- Material for this exercise:

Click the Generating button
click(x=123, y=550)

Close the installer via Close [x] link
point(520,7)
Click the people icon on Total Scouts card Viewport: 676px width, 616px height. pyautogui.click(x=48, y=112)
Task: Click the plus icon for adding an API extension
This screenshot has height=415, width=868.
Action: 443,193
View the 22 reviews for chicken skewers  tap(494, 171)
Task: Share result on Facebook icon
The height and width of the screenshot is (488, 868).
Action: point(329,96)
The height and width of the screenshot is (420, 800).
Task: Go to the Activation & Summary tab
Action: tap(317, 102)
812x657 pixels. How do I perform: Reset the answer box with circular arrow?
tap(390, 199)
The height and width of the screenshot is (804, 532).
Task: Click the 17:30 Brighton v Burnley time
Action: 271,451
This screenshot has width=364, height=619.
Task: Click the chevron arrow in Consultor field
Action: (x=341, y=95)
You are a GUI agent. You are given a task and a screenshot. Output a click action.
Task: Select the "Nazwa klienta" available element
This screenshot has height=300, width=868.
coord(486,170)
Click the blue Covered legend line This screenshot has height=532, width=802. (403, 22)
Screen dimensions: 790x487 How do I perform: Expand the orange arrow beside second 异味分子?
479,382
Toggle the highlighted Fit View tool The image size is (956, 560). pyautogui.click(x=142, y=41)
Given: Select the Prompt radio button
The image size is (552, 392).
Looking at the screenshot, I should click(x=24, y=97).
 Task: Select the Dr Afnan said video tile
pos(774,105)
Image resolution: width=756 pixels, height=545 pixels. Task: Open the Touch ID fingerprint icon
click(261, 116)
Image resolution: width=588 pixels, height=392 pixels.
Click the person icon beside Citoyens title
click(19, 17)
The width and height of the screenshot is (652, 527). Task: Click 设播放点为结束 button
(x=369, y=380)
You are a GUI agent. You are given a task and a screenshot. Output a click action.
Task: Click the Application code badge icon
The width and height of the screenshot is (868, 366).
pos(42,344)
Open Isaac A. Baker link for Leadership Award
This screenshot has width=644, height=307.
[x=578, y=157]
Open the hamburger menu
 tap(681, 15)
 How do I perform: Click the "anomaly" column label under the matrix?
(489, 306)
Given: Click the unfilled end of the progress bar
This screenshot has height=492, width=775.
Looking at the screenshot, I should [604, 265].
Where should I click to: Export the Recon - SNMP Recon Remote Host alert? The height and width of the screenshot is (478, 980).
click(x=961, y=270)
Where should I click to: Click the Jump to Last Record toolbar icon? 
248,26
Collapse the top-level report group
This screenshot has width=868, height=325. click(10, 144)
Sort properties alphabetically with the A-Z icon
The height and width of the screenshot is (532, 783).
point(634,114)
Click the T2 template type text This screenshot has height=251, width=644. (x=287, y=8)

- Work order: Write out every entry once more, precisely as it stands.

- Task result:
Click the Generating button
click(x=123, y=550)

Close the installer via Close [x] link
point(520,7)
Click the people icon on Total Scouts card Viewport: 676px width, 616px height. pyautogui.click(x=48, y=112)
Task: Click the plus icon for adding an API extension
This screenshot has height=415, width=868.
Action: 443,193
View the 22 reviews for chicken skewers  tap(494, 171)
Task: Share result on Facebook icon
The height and width of the screenshot is (488, 868).
Action: point(329,96)
The height and width of the screenshot is (420, 800).
Task: Go to the Activation & Summary tab
Action: tap(317, 102)
812x657 pixels. How do I perform: Reset the answer box with circular arrow?
tap(390, 199)
The height and width of the screenshot is (804, 532).
Task: Click the 17:30 Brighton v Burnley time
Action: 271,451
This screenshot has width=364, height=619.
Task: Click the chevron arrow in Consultor field
Action: (x=341, y=95)
You are a GUI agent. You are given a task and a screenshot. Output a click action.
Task: Select the "Nazwa klienta" available element
This screenshot has height=300, width=868.
coord(486,170)
Click the blue Covered legend line This screenshot has height=532, width=802. (403, 22)
Screen dimensions: 790x487 How do I perform: Expand the orange arrow beside second 异味分子?
479,382
Toggle the highlighted Fit View tool The image size is (956, 560). pyautogui.click(x=142, y=41)
Given: Select the Prompt radio button
The image size is (552, 392).
Looking at the screenshot, I should click(x=24, y=97).
 Task: Select the Dr Afnan said video tile
pos(774,105)
Image resolution: width=756 pixels, height=545 pixels. Task: Open the Touch ID fingerprint icon
click(261, 116)
Image resolution: width=588 pixels, height=392 pixels.
Click the person icon beside Citoyens title
click(19, 17)
The width and height of the screenshot is (652, 527). Task: Click 设播放点为结束 button
(x=369, y=380)
You are a GUI agent. You are given a task and a screenshot. Output a click action.
Task: Click the Application code badge icon
The width and height of the screenshot is (868, 366).
pos(42,344)
Open Isaac A. Baker link for Leadership Award
This screenshot has width=644, height=307.
[x=578, y=157]
Open the hamburger menu
 tap(681, 15)
 How do I perform: Click the "anomaly" column label under the matrix?
(489, 306)
Given: Click the unfilled end of the progress bar
This screenshot has height=492, width=775.
Looking at the screenshot, I should [604, 265].
Where should I click to: Export the Recon - SNMP Recon Remote Host alert? The height and width of the screenshot is (478, 980).
click(x=961, y=270)
Where should I click to: Click the Jump to Last Record toolbar icon? 
248,26
Collapse the top-level report group
This screenshot has width=868, height=325. click(10, 144)
Sort properties alphabetically with the A-Z icon
The height and width of the screenshot is (532, 783).
point(634,114)
Click the T2 template type text This screenshot has height=251, width=644. (x=287, y=8)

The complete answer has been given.